Count the lines in the records below that contain the word "Instruction", and reply with only that number.

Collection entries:

*-*-*

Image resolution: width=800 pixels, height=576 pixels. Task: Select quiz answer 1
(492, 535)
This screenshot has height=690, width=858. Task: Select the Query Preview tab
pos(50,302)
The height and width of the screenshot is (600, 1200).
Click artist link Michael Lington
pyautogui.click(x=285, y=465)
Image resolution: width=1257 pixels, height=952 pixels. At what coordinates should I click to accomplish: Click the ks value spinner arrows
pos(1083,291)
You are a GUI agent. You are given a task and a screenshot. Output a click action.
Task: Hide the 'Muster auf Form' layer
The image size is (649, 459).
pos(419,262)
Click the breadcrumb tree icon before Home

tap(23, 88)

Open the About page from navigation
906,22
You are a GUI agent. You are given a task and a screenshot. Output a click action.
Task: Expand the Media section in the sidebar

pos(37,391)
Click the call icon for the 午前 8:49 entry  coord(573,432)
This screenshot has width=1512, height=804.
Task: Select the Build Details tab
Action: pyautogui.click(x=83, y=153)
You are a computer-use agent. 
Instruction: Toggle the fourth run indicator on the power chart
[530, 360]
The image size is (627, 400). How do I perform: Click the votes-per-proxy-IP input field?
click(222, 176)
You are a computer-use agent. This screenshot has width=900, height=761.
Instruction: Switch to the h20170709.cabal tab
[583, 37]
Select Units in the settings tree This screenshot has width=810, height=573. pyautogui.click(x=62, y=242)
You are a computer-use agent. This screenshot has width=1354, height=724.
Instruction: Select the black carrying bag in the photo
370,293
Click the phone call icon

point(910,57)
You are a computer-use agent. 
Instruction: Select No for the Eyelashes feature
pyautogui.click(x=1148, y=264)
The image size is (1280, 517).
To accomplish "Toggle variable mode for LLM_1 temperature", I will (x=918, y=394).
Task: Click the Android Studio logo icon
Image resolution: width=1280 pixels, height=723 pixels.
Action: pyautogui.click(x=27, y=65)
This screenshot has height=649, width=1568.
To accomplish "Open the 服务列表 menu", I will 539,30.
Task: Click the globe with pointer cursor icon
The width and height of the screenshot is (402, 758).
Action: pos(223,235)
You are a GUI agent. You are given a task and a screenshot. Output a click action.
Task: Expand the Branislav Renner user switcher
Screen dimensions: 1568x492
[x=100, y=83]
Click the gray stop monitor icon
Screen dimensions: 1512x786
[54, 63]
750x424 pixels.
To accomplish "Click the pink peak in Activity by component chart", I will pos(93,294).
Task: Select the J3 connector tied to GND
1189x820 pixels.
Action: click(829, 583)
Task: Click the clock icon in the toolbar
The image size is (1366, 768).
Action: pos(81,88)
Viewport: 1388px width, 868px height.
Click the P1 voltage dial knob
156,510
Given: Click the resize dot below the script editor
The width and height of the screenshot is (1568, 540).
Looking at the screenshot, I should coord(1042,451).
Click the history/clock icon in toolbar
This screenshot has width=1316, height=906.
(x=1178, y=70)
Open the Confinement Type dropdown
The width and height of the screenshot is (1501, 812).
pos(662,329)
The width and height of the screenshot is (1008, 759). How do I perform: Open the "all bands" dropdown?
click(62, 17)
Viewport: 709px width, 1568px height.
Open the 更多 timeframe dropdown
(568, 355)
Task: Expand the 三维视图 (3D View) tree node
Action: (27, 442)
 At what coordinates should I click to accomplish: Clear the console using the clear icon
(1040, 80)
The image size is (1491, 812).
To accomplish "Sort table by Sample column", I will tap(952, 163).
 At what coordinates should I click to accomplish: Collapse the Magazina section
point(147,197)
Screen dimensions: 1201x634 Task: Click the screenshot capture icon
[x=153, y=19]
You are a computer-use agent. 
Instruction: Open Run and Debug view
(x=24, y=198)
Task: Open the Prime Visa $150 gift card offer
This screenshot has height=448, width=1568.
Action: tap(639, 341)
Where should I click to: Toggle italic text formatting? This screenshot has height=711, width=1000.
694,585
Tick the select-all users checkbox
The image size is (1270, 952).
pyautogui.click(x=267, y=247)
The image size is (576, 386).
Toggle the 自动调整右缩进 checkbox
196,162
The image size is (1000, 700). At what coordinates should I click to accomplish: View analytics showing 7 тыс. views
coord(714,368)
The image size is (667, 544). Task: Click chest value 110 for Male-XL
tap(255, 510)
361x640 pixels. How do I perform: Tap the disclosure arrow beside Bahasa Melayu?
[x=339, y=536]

*-*-*

» **RESULT FOR THIS EXERCISE**
5